### Extract to read
++++++++++

# Best Airline for Taking Dogs To/From Europe



## Kadi Thingvall (Jan 22, 2007)

What is the best airline to book with if I'm going to be flying to Europe and taking dog(s) with me? I know the price for taking the dogs can vary based on who you book through, even if you are on the same flight (IE two airlines are selling seats, on the same plane, but for different amounts)


----------



## Steve Estrada (Mar 6, 2011)

Lufthansa the excess baggage is abt. $400 per dog, they give you courtesy notifications, i.e. dogs on plane, dogs unloaded, dogs escaped, just kidding! Start conditioning them to long periods of time in crate. No food before flying & "don't" sedate them. It's very stressful if the wake half way through. I took a bitch for breeding abt. 15hrs. In crate. When vet wanted to Chk. Her she bounced out like no big deal, even vet was surprised. I said I'd fly in crate next time, I 
was whupped


----------



## Christopher Smith (Jun 20, 2008)

Air France $200 each way.


----------



## Steve Estrada (Mar 6, 2011)

Christopher Smith said:


> Air France $200 each way.


For each dog and is that recently? Is that excess baggage or alone? Where to & from where? Thanks, sounds too good....


----------



## Christopher Smith (Jun 20, 2008)

Steve Estrada said:


> For each dog and is that recently? Is that excess baggage or alone? Where to & from where? Thanks, sounds too good....


Google it.


----------



## Edward Weiss (Sep 19, 2011)

Have had very good experience with 4 dogs on 4 separate flights via Lufthansa.
They are the largest animal shipper from Europe.


----------



## Steve Estrada (Mar 6, 2011)

Christopher Smith said:


> Google it.


From the informative suggestion http://www.airfrance.us/US/en/common/guidevoyageur/pratique/animal_tarifs_airfrance.htm
Googled it :lol:


----------



## Christopher Smith (Jun 20, 2008)

Steve Estrada said:


> From the informative suggestion http://www.airfrance.us/US/en/common/guidevoyageur/pratique/animal_tarifs_airfrance.htm
> Googled it :lol:


So now that you did the work for yourself and seen it with your own eyes I'm sure you believe it now. 8) Air Berlin has similar rates too and the fares are fairly low right now starting at $800 out of LAX.


----------



## Steve Estrada (Mar 6, 2011)

That was very helpful, thanks...


----------



## Stefan Schaub (Sep 12, 2010)

Klm/Delta 200 euro/dollar depends where you book from. you pay when you check in.


----------



## Sue DiCero (Sep 2, 2006)

People fares go up, usually around 4/15... 

As for transport, double check the container requirements (e.g. rivets, not plastic)


----------



## Megan Bays (Oct 10, 2008)

++++++++++

### Supplied material

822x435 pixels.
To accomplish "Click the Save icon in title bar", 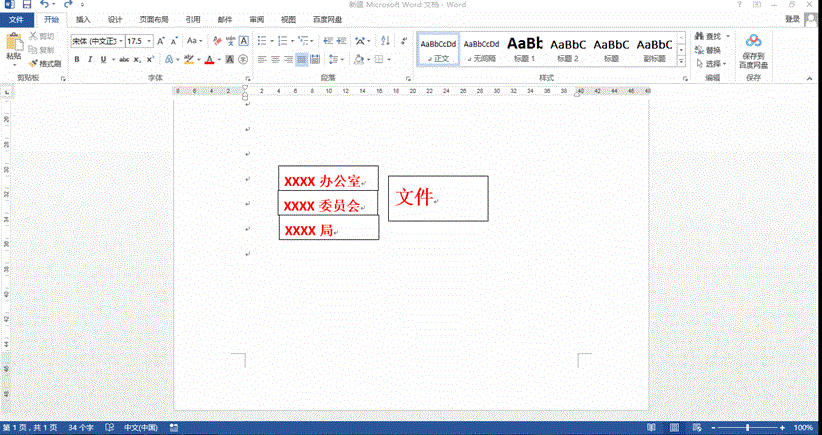I will (x=27, y=5).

++++++++++

### What needs to be done
Quote the passage of the dog-travel thread that opens with the words containing "## Kadi Thingvall" and closes with "for different amounts)". The listing has nothing to do with the dog-travel thread.

### Solution for this exercise
## Kadi Thingvall (Jan 22, 2007)

What is the best airline to book with if I'm going to be flying to Europe and taking dog(s) with me? I know the price for taking the dogs can vary based on who you book through, even if you are on the same flight (IE two airlines are selling seats, on the same plane, but for different amounts)